Genetic studies of anthropometric traits and methods for analysis of multiple phenotypes

Principal Investigator: Joel Hirschhorn
Approved Research ID: 11898
Approval date: July 31st 2015

Lay summary

Our major ongoing research aim is to understand the genetic basis of anthropometric traits, including anthropometric measures of obesity and of skeletal growth. The health conditions relevant to these traits are obesity and its metabolic complications, such as diabetes, and also abnormalities of skeletal growth such as short stature. We have previously identified hundreds of loci associated with these traits, providing insights into genetic architecture and novel biology. We aim to extend these studies using data from the UK Biobank. We also plan to use these data to extend ongoing efforts to develop methodologic approaches to analyzing multiple phenotypes simultaneously. Our work would combine the UK biobank data with large ongoing efforts in the GIANT consortium to greatly advance our understanding of the genetic basis and biology of obesity, a major risk factor for common illnesses in society, and of the genetic basis and biology of normal skeletal growth. Improved understanding could yield better predictive biomarkers or guide future therapeutic development for obesity, and also potentially diseases of abnormal skeletal growth. Our methodological work and our work on height, a model polygenic trait, would inform genetic studies of many important polygenic diseases.
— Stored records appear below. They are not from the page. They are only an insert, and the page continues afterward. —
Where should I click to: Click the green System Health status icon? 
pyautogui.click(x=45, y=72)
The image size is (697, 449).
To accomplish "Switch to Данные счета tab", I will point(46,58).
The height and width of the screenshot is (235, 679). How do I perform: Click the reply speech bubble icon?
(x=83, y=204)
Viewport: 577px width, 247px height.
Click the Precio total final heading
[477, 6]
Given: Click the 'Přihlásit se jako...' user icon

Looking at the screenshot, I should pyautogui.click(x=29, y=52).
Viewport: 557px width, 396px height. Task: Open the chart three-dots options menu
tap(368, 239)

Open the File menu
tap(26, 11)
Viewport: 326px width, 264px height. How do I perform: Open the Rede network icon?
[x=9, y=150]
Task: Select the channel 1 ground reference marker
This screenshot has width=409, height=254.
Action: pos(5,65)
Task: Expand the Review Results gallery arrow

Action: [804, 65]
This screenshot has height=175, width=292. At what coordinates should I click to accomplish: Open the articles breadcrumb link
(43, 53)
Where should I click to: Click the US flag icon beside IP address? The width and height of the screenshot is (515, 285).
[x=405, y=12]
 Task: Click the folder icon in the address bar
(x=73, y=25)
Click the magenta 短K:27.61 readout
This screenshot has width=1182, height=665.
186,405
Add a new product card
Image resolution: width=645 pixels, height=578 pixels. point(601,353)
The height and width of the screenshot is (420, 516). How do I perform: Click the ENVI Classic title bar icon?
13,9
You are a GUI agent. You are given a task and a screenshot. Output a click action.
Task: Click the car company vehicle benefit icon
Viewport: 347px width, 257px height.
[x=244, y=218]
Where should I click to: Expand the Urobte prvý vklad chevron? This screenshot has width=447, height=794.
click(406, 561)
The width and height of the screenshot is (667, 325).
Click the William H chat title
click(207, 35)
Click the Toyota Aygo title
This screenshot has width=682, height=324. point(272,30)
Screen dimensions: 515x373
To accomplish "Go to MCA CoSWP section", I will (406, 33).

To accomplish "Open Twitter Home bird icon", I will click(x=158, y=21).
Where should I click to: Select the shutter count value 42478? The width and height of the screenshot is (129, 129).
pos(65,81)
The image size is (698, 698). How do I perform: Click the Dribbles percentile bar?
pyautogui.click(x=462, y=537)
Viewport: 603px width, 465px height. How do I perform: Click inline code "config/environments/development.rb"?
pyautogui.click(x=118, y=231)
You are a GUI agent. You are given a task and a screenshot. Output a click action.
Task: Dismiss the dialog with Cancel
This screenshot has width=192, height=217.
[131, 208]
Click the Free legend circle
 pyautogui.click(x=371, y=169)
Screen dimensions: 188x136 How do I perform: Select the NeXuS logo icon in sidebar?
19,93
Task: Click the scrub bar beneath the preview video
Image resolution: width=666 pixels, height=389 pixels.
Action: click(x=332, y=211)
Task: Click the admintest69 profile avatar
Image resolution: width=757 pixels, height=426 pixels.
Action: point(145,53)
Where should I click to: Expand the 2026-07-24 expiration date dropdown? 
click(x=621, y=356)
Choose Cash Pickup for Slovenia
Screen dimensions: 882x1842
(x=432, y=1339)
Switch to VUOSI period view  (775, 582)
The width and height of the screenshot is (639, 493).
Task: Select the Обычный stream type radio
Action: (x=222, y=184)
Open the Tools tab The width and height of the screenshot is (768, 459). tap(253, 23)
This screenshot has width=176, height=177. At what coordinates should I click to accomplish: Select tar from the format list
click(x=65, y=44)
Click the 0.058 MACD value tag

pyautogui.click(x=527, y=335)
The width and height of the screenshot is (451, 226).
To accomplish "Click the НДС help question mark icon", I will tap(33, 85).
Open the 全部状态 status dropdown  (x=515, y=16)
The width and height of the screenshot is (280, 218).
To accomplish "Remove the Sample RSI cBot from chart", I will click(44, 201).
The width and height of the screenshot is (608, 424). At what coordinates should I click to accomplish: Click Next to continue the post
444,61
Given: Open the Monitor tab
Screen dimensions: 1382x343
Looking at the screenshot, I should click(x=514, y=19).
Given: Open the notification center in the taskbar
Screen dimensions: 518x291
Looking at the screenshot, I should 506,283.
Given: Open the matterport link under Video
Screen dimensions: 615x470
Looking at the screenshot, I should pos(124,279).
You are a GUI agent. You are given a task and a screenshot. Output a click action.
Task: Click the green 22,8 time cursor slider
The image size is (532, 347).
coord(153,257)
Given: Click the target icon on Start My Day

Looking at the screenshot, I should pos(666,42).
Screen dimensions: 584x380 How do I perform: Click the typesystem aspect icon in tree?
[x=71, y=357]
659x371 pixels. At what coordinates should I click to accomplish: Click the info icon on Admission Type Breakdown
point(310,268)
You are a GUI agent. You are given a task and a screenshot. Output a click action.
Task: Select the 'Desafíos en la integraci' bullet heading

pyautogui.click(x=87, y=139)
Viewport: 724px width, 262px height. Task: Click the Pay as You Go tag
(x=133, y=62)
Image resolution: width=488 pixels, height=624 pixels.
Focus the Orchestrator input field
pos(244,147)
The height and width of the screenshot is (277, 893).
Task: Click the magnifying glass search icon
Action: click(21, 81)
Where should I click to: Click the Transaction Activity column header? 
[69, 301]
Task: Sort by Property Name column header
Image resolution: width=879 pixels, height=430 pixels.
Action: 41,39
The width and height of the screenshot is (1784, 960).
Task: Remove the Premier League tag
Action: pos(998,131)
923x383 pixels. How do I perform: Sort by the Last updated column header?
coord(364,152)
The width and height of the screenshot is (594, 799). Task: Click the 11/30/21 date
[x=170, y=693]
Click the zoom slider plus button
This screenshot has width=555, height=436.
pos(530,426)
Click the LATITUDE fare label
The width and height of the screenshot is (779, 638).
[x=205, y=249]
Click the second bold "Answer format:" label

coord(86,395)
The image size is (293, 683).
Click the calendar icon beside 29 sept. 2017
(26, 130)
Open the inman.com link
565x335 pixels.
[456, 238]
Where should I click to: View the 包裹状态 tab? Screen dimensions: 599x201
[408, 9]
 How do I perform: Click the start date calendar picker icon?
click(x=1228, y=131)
We will perform genetic association analysis (similar to prior work we have helped lead for anthropometric traits). In this approach, we use well-established statistical methods to systematically search for genetic variants that affect measures of obesity (such as body mass index) or of anthropometric traits skeletal growth (such as adult height). We will also use more complex statistical methods designed for analysis of multiple traits simultaneously, and test whether these new methods improve our power to discover these genetic variants, and also whether they can better classify variants and biological pathways by their effect on human traits. We would analyze the full cohort.